Omai, Joseph Banks and Daniel Solander by William Parry

Omai, Joseph Banks and Daniel Solander (Courtesy of The National Museum of Wales)
Omai, Joseph Banks and Daniel Solander (Courtesy of The National Museum of Wales)

Omai, Joseph Banks and Daniel Solander by William Parry (1742-1791).

Bought by Sir Robert Williams Vaughan and sold by Brigadier C.H. Vaughan in 1965.

Image Courtesy of The National Museum of Wales.

“This conversation piece portrays Joseph Banks, future President of the Royal Society, with Dr Daniel Solander, the Swedish botanist and Keeper of Natural History at the British Museum, and the Tahitian Omai. Banks and Solander were leading naturalists of the day who accompanied Captain Cook on his first epic voyage to the South Pacific in 1768. Omai, a ‘native’ of ‘Otaheite’ had come to England in 1773 on Captain Tobias Furneaux’s ship, ‘The Adventure’, after making friends with the crew.

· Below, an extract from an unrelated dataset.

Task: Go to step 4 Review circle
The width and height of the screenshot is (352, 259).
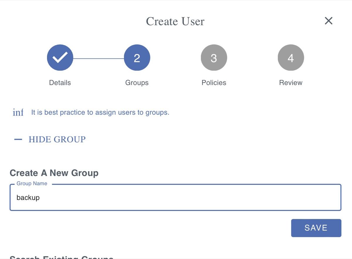Action: pyautogui.click(x=291, y=57)
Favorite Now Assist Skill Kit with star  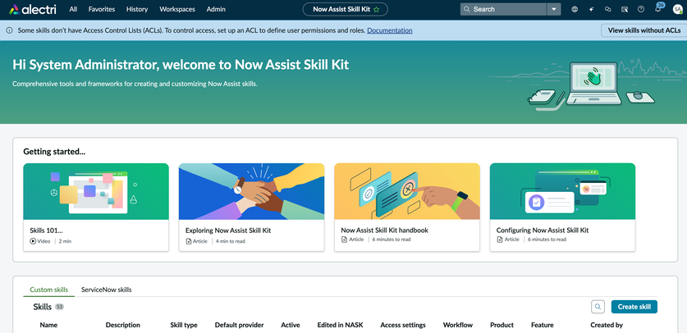377,9
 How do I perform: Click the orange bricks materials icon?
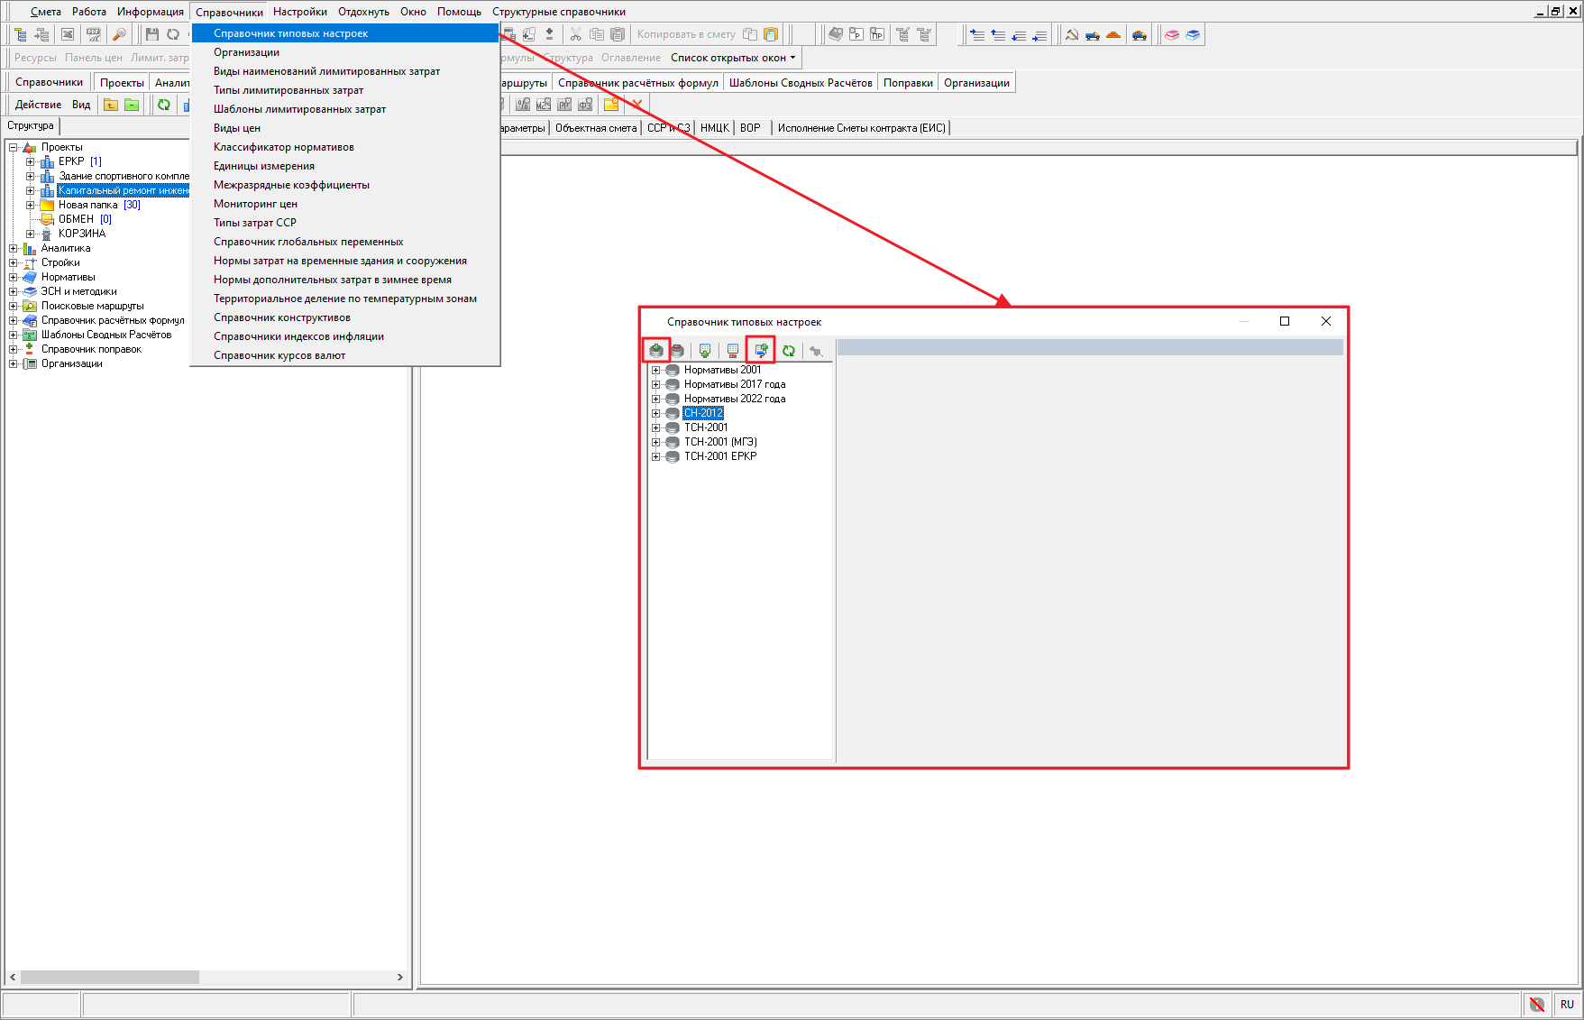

Having studied Tahitian languages and culture on their voyage to the Pacific, Banks and Solander were called on to chaperone Omai. The Tahitian quickly became a social celebrity, dining at the Royal Society and being presented to George III. While Solander is portrayed seated at a desk, Banks is shown centrally, standing, gesturing towards Omai, who wears flowing white robes. Parry captures the collaborative nature of intellectual and scientific enquiry of the period. He was a pupil of Sir Joshua Reynolds, whose influence is discernible here. It may be through his master that Parry gained the opportunity to paint Omai, as Reynolds also portrayed the Tahitian. Parry painted this small-scale group portrait shortly after his return from a period in Italy in 1775. The painting sensitively places the native Omai on equal terms with his fellow Europeans.”